Deploy content

Completed

The deployment process lets you clone content from one stage in the pipeline to another, typically from development to test, and from test to production.

During deployment, Power BI copies the content from the current stage, into the target one. The connections between the copied items are kept during the copy process. When deploying content to an empty stage, the relationships between the items are kept. For example, a report that is bound to a semantic model in the source stage, will be cloned alongside its semantic model, and the clones will be similarly bound in the target workspace.

Power BI also applies the configured deployment rules to the updated content in the target stage – we’ll learn more about deployment rules in the next unit. Deploying content may take a while, depending on the number of items being deployed.

Deploy all content to a stage

Select the stage to deploy from and then select the deployment button. The deployment process will copy all of the workspace content into the target stage. This workspace includes all the content existing in the current stage.

Screenshot highlighting deploy option in Development and Test stage.

Selective deployment

To deploy only specific items, select the Show more link, and then select the items you wish to deploy. When clicking the deploy button, only the selected items are deployed to the next stage.

Since dashboards, reports, semantic models, and dataflows are related and have dependencies, you can use the select related button to check all items that those items are dependent on. For example, if you want to deploy a report to the next stage, clicking the select related button will mark the semantic model that the report is connected to, so that both will be deployed at once and the report will not break.
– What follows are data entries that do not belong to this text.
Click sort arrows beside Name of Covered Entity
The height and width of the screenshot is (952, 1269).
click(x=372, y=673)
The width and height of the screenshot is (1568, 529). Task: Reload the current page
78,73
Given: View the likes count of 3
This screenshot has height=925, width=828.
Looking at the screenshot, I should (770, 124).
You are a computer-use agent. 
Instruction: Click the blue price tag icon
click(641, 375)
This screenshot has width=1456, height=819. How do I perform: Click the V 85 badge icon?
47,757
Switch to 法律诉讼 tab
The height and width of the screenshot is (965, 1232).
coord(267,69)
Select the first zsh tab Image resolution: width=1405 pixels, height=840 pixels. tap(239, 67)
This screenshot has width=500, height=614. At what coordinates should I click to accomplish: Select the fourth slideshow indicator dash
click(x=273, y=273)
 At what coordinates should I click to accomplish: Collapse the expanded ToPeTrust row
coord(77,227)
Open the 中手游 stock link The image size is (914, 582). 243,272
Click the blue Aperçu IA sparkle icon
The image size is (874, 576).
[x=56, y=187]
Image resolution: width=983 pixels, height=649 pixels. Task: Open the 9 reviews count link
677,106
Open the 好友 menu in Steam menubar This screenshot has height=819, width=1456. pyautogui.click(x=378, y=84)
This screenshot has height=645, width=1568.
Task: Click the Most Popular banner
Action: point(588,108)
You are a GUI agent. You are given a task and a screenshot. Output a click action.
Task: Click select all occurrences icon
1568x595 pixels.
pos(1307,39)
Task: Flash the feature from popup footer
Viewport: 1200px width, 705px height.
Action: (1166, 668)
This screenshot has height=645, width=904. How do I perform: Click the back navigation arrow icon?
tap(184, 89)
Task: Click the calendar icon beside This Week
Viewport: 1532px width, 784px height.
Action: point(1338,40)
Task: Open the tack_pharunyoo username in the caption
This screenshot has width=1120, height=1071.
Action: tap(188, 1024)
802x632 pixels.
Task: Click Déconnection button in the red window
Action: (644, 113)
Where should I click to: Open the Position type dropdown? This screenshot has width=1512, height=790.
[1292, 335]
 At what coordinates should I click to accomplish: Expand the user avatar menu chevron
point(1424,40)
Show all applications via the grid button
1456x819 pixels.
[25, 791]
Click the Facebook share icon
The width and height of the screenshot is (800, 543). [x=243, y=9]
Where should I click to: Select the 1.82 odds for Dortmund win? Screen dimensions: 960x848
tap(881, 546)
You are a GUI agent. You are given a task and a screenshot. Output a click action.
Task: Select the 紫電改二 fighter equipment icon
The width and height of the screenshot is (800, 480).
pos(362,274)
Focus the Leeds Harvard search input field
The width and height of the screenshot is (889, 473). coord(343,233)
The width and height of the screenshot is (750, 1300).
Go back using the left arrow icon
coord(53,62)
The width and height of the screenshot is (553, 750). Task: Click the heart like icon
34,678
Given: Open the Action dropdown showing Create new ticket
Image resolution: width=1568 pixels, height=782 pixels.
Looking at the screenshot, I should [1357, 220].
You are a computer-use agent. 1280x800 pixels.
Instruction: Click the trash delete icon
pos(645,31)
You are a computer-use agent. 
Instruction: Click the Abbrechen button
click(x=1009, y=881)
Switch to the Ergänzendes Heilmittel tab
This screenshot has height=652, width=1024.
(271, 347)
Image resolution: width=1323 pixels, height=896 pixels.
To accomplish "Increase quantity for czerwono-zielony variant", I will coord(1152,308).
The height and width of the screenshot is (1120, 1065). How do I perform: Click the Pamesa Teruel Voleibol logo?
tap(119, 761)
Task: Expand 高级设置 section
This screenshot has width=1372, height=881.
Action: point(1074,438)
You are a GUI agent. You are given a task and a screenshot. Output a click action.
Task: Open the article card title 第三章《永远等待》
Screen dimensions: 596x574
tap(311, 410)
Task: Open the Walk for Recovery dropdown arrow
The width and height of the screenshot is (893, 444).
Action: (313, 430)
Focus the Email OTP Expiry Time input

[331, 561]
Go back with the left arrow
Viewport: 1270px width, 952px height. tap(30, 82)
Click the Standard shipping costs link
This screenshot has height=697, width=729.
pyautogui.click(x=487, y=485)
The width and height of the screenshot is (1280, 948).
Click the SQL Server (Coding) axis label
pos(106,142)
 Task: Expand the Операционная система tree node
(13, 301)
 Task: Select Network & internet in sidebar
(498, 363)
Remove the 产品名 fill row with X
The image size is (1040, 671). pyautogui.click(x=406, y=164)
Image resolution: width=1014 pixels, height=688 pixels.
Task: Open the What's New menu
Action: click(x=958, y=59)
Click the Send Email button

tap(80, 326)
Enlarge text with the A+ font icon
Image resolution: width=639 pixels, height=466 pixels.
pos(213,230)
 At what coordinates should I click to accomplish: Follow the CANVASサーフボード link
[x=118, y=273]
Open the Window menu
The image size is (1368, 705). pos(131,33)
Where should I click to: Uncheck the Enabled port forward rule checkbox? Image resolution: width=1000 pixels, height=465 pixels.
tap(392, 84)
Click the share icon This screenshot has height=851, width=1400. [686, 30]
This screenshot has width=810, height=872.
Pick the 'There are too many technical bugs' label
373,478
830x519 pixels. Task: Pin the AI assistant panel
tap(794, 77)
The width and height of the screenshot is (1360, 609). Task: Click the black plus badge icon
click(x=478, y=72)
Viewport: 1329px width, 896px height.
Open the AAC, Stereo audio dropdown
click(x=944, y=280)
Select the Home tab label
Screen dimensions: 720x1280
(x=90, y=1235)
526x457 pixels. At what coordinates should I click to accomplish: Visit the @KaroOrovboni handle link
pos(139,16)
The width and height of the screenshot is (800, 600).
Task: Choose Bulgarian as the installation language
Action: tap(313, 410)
Screenshot highlighting Sales Dashboard to deploy a report to next stage by clicking the select related button that will mark the semantic model that the report is connected.

Note

  • You can't deploy a Power BI item to the next stage if the items it's dependent on don't exist in the stage you are deploying to. For example, deploying a report without its semantic model will fail, unless the semantic model already exists in the target stage.
  • You might get unexpected results if you choose to deploy a Power BI item without the item it's dependent on. This can happen when a semantic model or a dataflow in the target stage has changed and is no longer identical to the one in the stage you're deploying from.